◆ **What is expected**
Write out the data below as a numbered list with one line per entry, omitting any blank lines.
— Start Data for this exercise —
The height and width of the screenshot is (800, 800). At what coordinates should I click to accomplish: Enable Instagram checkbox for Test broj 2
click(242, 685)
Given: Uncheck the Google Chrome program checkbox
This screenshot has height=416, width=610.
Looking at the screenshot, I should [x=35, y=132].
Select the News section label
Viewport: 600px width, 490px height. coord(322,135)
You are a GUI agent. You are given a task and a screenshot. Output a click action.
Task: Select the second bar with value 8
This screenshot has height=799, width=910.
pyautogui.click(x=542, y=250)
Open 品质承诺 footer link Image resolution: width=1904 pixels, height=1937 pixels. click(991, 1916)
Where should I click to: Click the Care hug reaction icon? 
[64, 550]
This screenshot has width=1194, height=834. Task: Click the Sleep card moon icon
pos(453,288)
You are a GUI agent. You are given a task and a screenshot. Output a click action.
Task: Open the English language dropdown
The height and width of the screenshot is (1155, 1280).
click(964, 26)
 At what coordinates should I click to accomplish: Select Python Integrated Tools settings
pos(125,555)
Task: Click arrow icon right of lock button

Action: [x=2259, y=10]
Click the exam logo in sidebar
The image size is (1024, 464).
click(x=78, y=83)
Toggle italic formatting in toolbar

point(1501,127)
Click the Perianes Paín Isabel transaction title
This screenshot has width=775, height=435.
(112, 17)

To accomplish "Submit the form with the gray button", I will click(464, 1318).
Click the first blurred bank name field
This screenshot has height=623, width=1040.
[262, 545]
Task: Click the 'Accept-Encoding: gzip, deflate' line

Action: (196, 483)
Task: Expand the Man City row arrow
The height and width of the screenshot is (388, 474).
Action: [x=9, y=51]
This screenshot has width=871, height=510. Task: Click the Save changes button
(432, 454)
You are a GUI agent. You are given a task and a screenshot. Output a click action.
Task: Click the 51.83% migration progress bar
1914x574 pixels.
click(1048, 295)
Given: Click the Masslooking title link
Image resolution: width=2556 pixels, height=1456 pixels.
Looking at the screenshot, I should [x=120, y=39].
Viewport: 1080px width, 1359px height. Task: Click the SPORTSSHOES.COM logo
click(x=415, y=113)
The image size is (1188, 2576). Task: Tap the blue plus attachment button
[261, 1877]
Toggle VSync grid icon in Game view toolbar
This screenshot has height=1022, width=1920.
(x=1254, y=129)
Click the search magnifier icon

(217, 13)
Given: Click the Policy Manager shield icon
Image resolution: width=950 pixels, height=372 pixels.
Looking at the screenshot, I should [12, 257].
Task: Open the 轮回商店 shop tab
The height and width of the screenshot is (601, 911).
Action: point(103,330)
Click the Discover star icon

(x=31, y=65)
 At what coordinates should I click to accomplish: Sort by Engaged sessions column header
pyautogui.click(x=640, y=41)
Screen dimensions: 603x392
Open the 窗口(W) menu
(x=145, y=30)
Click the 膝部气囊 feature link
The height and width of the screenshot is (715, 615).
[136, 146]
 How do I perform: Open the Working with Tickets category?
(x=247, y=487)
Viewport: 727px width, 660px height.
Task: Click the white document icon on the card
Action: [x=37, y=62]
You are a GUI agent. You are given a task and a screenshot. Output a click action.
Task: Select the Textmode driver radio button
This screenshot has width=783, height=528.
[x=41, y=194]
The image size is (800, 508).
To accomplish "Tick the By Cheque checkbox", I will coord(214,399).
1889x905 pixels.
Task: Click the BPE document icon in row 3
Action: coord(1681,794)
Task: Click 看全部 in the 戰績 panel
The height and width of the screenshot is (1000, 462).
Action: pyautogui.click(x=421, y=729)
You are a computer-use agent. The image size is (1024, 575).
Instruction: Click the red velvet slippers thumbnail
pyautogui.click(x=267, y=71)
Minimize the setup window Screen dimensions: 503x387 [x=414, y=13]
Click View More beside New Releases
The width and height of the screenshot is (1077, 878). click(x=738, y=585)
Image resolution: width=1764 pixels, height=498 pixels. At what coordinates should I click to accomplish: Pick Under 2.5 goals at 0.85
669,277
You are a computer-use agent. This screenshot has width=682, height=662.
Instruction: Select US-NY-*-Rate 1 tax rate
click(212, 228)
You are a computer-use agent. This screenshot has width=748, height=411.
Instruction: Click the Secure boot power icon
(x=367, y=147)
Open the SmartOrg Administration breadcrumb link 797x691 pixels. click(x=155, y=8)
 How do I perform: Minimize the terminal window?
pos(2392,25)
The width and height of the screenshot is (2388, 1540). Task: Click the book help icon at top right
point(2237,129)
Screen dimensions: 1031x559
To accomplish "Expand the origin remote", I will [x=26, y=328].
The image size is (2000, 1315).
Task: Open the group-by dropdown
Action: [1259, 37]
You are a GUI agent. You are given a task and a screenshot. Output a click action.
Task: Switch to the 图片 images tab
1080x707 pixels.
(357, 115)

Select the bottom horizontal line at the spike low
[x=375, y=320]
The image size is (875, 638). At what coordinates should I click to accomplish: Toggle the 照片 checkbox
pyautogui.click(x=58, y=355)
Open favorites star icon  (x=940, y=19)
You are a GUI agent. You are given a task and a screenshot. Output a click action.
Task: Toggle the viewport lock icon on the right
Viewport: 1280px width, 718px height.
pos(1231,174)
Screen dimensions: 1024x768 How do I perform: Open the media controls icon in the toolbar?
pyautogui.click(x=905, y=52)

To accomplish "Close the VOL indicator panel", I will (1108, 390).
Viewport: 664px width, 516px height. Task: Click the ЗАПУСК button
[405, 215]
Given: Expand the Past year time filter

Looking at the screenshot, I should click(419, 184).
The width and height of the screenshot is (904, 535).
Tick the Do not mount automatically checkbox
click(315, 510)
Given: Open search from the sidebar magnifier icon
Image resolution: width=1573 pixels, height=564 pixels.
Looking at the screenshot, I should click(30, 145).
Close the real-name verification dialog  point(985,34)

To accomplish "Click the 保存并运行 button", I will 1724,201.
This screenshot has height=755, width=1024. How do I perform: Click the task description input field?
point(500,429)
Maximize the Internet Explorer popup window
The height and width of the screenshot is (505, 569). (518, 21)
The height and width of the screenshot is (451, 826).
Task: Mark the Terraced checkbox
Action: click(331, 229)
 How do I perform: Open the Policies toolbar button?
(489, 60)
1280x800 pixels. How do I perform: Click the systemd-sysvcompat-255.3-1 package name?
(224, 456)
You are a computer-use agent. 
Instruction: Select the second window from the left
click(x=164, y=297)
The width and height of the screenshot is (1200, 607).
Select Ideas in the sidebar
— End Data for this exercise —
◆ **Full solution**
1. The height and width of the screenshot is (800, 800). At what coordinates should I click to accomplish: Enable Instagram checkbox for Test broj 2
2. click(242, 685)
3. Given: Uncheck the Google Chrome program checkbox
4. This screenshot has height=416, width=610.
5. Looking at the screenshot, I should [x=35, y=132].
6. Select the News section label
7. Viewport: 600px width, 490px height. coord(322,135)
8. You are a GUI agent. You are given a task and a screenshot. Output a click action.
9. Task: Select the second bar with value 8
10. This screenshot has height=799, width=910.
11. pyautogui.click(x=542, y=250)
12. Open 品质承诺 footer link Image resolution: width=1904 pixels, height=1937 pixels. click(991, 1916)
13. Where should I click to: Click the Care hug reaction icon? 
14. [64, 550]
15. This screenshot has width=1194, height=834. Task: Click the Sleep card moon icon
16. pos(453,288)
17. You are a GUI agent. You are given a task and a screenshot. Output a click action.
18. Task: Open the English language dropdown
19. The height and width of the screenshot is (1155, 1280).
20. click(964, 26)
21.  At what coordinates should I click to accomplish: Select Python Integrated Tools settings
22. pos(125,555)
23. Task: Click arrow icon right of lock button
24. Action: [x=2259, y=10]
25. Click the exam logo in sidebar
26. The image size is (1024, 464).
27. click(x=78, y=83)
28. Toggle italic formatting in toolbar
29. point(1501,127)
30. Click the Perianes Paín Isabel transaction title
31. This screenshot has width=775, height=435.
32. (112, 17)
33. To accomplish "Submit the form with the gray button", I will click(464, 1318).
34. Click the first blurred bank name field
35. This screenshot has height=623, width=1040.
36. [262, 545]
37. Task: Click the 'Accept-Encoding: gzip, deflate' line
38. Action: (196, 483)
39. Task: Expand the Man City row arrow
40. The height and width of the screenshot is (388, 474).
41. Action: [x=9, y=51]
42. This screenshot has width=871, height=510. Task: Click the Save changes button
43. (432, 454)
44. You are a GUI agent. You are given a task and a screenshot. Output a click action.
45. Task: Click the 51.83% migration progress bar
46. 1914x574 pixels.
47. click(1048, 295)
48. Given: Click the Masslooking title link
49. Image resolution: width=2556 pixels, height=1456 pixels.
50. Looking at the screenshot, I should [x=120, y=39].
51. Viewport: 1080px width, 1359px height. Task: Click the SPORTSSHOES.COM logo
52. click(x=415, y=113)
53. The image size is (1188, 2576). Task: Tap the blue plus attachment button
54. [261, 1877]
55. Toggle VSync grid icon in Game view toolbar
56. This screenshot has height=1022, width=1920.
57. (x=1254, y=129)
58. Click the search magnifier icon
59. (217, 13)
60. Given: Click the Policy Manager shield icon
61. Image resolution: width=950 pixels, height=372 pixels.
62. Looking at the screenshot, I should [12, 257].
63. Task: Open the 轮回商店 shop tab
64. The height and width of the screenshot is (601, 911).
65. Action: point(103,330)
66. Click the Discover star icon
67. (x=31, y=65)
68.  At what coordinates should I click to accomplish: Sort by Engaged sessions column header
69. pyautogui.click(x=640, y=41)
70. Screen dimensions: 603x392
71. Open the 窗口(W) menu
72. (x=145, y=30)
73. Click the 膝部气囊 feature link
74. The height and width of the screenshot is (715, 615).
75. [136, 146]
76.  How do I perform: Open the Working with Tickets category?
77. (x=247, y=487)
78. Viewport: 727px width, 660px height.
79. Task: Click the white document icon on the card
80. Action: [x=37, y=62]
81. You are a GUI agent. You are given a task and a screenshot. Output a click action.
82. Task: Select the Textmode driver radio button
83. This screenshot has width=783, height=528.
84. [x=41, y=194]
85. The image size is (800, 508).
86. To accomplish "Tick the By Cheque checkbox", I will coord(214,399).
87. 1889x905 pixels.
88. Task: Click the BPE document icon in row 3
89. Action: coord(1681,794)
90. Task: Click 看全部 in the 戰績 panel
91. The height and width of the screenshot is (1000, 462).
92. Action: pyautogui.click(x=421, y=729)
93. You are a computer-use agent. The image size is (1024, 575).
94. Instruction: Click the red velvet slippers thumbnail
95. pyautogui.click(x=267, y=71)
96. Minimize the setup window Screen dimensions: 503x387 [x=414, y=13]
97. Click View More beside New Releases
98. The width and height of the screenshot is (1077, 878). click(x=738, y=585)
99. Image resolution: width=1764 pixels, height=498 pixels. At what coordinates should I click to accomplish: Pick Under 2.5 goals at 0.85
100. 669,277
101. You are a computer-use agent. This screenshot has width=682, height=662.
102. Instruction: Select US-NY-*-Rate 1 tax rate
103. click(212, 228)
104. You are a computer-use agent. This screenshot has width=748, height=411.
105. Instruction: Click the Secure boot power icon
106. (x=367, y=147)
107. Open the SmartOrg Administration breadcrumb link 797x691 pixels. click(x=155, y=8)
108.  How do I perform: Minimize the terminal window?
109. pos(2392,25)
110. The width and height of the screenshot is (2388, 1540). Task: Click the book help icon at top right
111. point(2237,129)
112. Screen dimensions: 1031x559
113. To accomplish "Expand the origin remote", I will [x=26, y=328].
114. The image size is (2000, 1315).
115. Task: Open the group-by dropdown
116. Action: [1259, 37]
117. You are a GUI agent. You are given a task and a screenshot. Output a click action.
118. Task: Switch to the 图片 images tab
119. 1080x707 pixels.
120. (357, 115)
121. Select the bottom horizontal line at the spike low
122. [x=375, y=320]
123. The image size is (875, 638). At what coordinates should I click to accomplish: Toggle the 照片 checkbox
124. pyautogui.click(x=58, y=355)
125. Open favorites star icon  (x=940, y=19)
126. You are a GUI agent. You are given a task and a screenshot. Output a click action.
127. Task: Toggle the viewport lock icon on the right
128. Viewport: 1280px width, 718px height.
129. pos(1231,174)
130. Screen dimensions: 1024x768 How do I perform: Open the media controls icon in the toolbar?
131. pyautogui.click(x=905, y=52)
132. To accomplish "Close the VOL indicator panel", I will (1108, 390).
133. Viewport: 664px width, 516px height. Task: Click the ЗАПУСК button
134. [405, 215]
135. Given: Expand the Past year time filter
136. Looking at the screenshot, I should click(419, 184).
137. The width and height of the screenshot is (904, 535).
138. Tick the Do not mount automatically checkbox
139. click(315, 510)
140. Given: Open search from the sidebar magnifier icon
141. Image resolution: width=1573 pixels, height=564 pixels.
142. Looking at the screenshot, I should click(30, 145).
143. Close the real-name verification dialog  point(985,34)
144. To accomplish "Click the 保存并运行 button", I will 1724,201.
145. This screenshot has height=755, width=1024. How do I perform: Click the task description input field?
146. point(500,429)
147. Maximize the Internet Explorer popup window
148. The height and width of the screenshot is (505, 569). (518, 21)
149. The height and width of the screenshot is (451, 826).
150. Task: Mark the Terraced checkbox
151. Action: click(331, 229)
152.  How do I perform: Open the Policies toolbar button?
153. (489, 60)
154. 1280x800 pixels. How do I perform: Click the systemd-sysvcompat-255.3-1 package name?
155. (224, 456)
156. You are a computer-use agent. 
157. Instruction: Select the second window from the left
158. click(x=164, y=297)
159. The width and height of the screenshot is (1200, 607).
160. Select Ideas in the sidebar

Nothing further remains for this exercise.